What to work on:
- 1) In the interview with Kari Hughes, how often does Buy the Change receive a shipment from the women in India who make its Kantha products?
- 2) Continue the interview with Kari Hughes from its final sentence.

Excerpted passage:
Romy Kochan: Very good. I’m always trying to highlight the easy route. We, of course, want everyone to buy the product. We dream big for us. How would Buy the Change look like if you had your way?

Kari Hughes: As I traveled around the world and sat down with the women that we work with, and built relationships with them, met their children, and seeing where they live, I’m just more, and more inspired to work as hard as I can to sell as many of their products as I can.

My dream would be that I could say to all of the 100 plus women that we’re working with right now, “I can buy everything that you could make. You don’t have to wait for a quarterly, or a bi-annual order.” in the way that it fits in with your culture and fits in with your daily life and the responsibilities that you have and every single 1 of them I can pay you for.”

With the ladies that make our Kantha products in India, two different groups, we’re to that point. We get a shipment every single month. They can basically sew exclusively for us at this point, but there are so many other women in different parts of the world that we’re not there yet. That’s my goal is to say, “Don’t worry. You can plan ahead because this money is going to be coming your way.”

If I can have all of these visions and write these lists and think about everything that I want to do, but I have to be really careful about not letting that make what I have done feel like not enough.

Even on the days when things don’t happen at the level that I had dreamed that they could, or that I wanted them to, I still have made a difference in the lives of the women that I have purchased products from and sold products for and sent money to.

Exercise data:
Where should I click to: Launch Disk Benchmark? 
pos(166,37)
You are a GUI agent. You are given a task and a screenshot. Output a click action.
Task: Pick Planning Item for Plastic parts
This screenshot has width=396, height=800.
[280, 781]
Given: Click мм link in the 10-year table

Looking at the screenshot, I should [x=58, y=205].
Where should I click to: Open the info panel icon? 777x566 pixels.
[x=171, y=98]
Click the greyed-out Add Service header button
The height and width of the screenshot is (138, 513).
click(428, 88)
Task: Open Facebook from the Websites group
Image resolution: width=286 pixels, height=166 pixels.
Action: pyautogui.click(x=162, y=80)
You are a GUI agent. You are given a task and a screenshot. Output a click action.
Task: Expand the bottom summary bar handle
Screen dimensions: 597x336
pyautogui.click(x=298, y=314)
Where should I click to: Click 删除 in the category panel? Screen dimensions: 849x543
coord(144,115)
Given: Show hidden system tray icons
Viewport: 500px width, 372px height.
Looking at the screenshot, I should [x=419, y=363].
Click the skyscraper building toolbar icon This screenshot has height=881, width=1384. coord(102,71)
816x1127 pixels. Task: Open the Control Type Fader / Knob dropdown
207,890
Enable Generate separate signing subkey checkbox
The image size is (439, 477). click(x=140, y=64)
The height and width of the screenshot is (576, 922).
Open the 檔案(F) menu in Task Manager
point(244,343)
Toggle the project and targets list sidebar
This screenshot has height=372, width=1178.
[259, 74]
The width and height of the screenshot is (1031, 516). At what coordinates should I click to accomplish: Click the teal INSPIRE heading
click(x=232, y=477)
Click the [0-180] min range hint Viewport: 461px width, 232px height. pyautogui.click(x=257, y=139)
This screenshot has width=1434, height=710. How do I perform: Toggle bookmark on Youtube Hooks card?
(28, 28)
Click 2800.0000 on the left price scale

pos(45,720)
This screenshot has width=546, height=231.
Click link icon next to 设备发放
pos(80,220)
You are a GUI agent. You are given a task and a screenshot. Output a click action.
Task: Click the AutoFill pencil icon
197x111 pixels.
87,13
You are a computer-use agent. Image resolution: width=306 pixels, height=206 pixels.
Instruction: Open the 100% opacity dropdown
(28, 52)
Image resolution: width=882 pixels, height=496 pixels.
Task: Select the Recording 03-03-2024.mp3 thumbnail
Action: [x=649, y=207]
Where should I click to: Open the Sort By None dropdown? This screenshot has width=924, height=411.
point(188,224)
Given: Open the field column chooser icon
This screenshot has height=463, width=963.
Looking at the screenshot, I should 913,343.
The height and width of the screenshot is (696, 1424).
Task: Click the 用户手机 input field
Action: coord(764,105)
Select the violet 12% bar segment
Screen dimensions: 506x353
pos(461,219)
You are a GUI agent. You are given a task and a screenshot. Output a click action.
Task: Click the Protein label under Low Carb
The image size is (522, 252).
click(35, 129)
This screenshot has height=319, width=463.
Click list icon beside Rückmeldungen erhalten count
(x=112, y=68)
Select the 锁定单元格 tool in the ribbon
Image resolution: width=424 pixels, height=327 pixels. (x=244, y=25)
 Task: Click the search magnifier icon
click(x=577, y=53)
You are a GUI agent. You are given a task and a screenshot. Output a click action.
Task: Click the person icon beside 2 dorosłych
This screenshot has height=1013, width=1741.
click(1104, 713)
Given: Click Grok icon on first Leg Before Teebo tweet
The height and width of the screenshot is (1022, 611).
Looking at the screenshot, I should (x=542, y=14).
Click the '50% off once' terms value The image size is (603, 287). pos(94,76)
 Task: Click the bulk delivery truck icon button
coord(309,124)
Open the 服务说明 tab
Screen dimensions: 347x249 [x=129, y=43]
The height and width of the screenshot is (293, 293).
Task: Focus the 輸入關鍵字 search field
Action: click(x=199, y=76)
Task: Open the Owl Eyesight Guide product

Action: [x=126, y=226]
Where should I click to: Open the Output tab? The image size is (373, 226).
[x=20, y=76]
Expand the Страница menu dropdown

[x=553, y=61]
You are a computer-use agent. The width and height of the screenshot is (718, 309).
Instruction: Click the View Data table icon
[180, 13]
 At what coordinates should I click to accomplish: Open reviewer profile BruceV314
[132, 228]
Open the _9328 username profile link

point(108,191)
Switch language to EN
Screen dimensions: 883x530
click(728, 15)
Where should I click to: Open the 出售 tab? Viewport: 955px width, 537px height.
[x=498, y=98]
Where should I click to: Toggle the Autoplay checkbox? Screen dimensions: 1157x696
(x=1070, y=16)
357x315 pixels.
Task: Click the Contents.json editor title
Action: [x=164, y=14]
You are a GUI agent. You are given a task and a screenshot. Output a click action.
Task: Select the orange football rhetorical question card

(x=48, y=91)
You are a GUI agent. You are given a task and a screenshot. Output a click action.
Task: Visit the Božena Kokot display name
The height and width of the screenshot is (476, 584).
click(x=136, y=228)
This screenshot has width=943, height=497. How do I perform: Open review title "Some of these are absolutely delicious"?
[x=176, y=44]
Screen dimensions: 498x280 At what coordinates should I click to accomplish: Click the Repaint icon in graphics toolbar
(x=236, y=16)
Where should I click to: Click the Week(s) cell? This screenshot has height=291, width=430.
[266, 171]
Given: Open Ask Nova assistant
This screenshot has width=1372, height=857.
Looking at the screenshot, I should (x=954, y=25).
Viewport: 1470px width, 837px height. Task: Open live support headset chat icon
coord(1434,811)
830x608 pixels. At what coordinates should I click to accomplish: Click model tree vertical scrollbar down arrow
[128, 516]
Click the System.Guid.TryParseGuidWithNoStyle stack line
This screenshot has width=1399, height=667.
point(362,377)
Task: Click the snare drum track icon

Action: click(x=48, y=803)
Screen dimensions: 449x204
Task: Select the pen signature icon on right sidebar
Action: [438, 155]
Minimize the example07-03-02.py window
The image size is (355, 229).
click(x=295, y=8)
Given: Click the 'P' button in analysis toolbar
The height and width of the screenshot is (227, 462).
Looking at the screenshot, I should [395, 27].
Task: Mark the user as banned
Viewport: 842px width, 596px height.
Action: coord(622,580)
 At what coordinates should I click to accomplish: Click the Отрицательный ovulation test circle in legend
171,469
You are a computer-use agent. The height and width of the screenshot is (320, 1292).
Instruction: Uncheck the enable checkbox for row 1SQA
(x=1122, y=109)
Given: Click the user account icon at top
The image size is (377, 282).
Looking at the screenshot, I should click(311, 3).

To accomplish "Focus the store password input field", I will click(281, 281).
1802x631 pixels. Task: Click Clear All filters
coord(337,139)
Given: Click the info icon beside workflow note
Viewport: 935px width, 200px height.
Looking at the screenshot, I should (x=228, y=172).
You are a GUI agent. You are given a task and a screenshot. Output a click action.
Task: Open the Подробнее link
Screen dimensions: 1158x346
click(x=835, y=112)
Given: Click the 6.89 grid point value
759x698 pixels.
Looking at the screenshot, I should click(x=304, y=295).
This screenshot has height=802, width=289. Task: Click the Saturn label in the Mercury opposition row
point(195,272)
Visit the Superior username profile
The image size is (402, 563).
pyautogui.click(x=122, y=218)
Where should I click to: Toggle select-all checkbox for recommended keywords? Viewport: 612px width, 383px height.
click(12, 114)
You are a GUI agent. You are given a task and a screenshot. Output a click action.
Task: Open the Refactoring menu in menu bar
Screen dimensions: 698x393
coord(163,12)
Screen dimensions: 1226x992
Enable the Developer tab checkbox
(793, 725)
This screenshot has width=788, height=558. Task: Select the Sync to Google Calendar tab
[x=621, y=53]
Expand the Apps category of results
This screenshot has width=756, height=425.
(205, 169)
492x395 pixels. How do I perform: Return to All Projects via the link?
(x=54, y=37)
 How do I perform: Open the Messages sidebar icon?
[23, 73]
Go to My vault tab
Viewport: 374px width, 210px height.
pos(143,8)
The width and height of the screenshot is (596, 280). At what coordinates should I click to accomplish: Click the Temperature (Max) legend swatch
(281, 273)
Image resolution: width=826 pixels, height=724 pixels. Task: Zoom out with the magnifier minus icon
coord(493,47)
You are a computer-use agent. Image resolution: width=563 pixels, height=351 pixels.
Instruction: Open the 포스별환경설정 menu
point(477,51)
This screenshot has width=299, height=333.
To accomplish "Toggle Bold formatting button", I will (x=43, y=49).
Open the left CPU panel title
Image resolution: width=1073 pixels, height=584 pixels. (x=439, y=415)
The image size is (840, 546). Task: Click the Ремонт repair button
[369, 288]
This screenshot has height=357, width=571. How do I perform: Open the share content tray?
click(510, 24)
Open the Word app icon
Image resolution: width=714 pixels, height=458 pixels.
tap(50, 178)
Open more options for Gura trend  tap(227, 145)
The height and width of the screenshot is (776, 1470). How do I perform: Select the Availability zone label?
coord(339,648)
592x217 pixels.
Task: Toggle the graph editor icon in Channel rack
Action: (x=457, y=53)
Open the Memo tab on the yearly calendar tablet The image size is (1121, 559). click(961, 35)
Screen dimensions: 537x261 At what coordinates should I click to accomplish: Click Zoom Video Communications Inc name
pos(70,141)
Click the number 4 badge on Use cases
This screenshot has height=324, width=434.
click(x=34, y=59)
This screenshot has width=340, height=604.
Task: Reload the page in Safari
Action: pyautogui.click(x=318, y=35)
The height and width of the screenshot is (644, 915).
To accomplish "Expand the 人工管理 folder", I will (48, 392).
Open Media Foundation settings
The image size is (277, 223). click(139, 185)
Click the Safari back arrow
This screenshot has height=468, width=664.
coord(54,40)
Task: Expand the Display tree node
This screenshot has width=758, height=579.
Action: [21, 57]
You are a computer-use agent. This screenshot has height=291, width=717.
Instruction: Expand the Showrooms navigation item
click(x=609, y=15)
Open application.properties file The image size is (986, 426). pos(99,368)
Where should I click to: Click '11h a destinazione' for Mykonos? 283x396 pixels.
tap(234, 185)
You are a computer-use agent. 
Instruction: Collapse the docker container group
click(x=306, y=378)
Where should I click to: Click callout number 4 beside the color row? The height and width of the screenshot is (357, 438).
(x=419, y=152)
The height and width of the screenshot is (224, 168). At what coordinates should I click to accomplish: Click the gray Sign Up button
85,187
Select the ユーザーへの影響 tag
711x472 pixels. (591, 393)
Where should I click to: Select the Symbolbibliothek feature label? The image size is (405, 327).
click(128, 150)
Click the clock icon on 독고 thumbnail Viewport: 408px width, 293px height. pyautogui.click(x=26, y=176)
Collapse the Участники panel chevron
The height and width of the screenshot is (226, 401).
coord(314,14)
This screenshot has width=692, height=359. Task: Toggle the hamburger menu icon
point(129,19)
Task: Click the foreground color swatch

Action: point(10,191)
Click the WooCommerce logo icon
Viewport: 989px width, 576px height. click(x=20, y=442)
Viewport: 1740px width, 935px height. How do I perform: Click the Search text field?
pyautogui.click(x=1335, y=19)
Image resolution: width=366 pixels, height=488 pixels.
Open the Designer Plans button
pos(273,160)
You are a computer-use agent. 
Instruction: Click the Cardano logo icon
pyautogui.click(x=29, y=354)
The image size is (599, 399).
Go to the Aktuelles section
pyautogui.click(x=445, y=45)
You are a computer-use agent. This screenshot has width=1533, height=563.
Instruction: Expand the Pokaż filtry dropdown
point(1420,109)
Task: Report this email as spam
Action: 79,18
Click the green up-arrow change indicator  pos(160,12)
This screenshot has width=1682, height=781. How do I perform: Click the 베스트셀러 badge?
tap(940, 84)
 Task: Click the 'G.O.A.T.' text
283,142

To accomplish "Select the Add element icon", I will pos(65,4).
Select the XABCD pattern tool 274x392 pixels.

Exercise answers:
- 1) Every month.

- 2)
I remind myself every single day that every little piece does make a difference, and that it does matter, and that as much as I want it to be more, and am committed to making it more, what it is is good enough and is okay.

Romy Kochan: I think we women can take the bait of that sometimes. Got to do more. Put on our cape.

Kari Hughes: Right and as we’ve traveled and sat down with women and had conversations with them, it’s even more so. It is no longer numbers. It is living, breathing human beings in their homes seeing how much it matters to them and how much life changing power it has. It’s easy to say, “I want to do more.” I think you can be a dreamer and be very practical at the same time.

Romy Kochan: Yes. That’s powerful. How about your own family? I have a feeling this is inspiring your own family.

Kari Hughes: My kids are grown. I’m a little bit older than I think your typical bootstrap start up person who tends to be a millennial, I think. They are very inspired. Family and friends have all said, “This is just amazing, what you’re [doing [00:18:47].

We have had amazing support in the Detroit metro area, online too, and around the country, and around the world. Especially in our area, we have had people who have gotten on board and helped us spread the word and have been amazing, unofficial partners to Buy the Change.

We’re just going to keep going and sell a little bit more each year and travel, and visit our ladies. We’re always open to new partnerships. We’re going to continue to growing organically and see where it can take us.

Every product we sell has made a difference. From people who are working to be social entrepreneurs and to do something, you can’t look at the problem as a whole. It’s just so overwhelming. If you break off a piece that you can handle and just do it the best that you can do it, we can string all of those little pieces together, and it does make a difference, a lasting difference.

Romy Kochan: Wow, powerful. Thanks for that encouragement. That got me just now. I feel a little taller. Very good. Hey Kari, we really appreciate it and would love to stay in touch and keep this dialog going.

Kari Hughes: Thank you so much.

Romy Kochan: Big thanks to Kari Hughes of Buy the Change. I hope you walk away from this episode understanding that you don’t have to have everything figured out. Life in the social enterprise just doesn’t work that way.

However, please keep your eye on your own bonfire like Kari does. Remember that the bonfire represents the business part of your social enterprise. You can’t walk too far away from your own fire in an attempt to help someone that your own fire goes out. There is truly a lot to balance.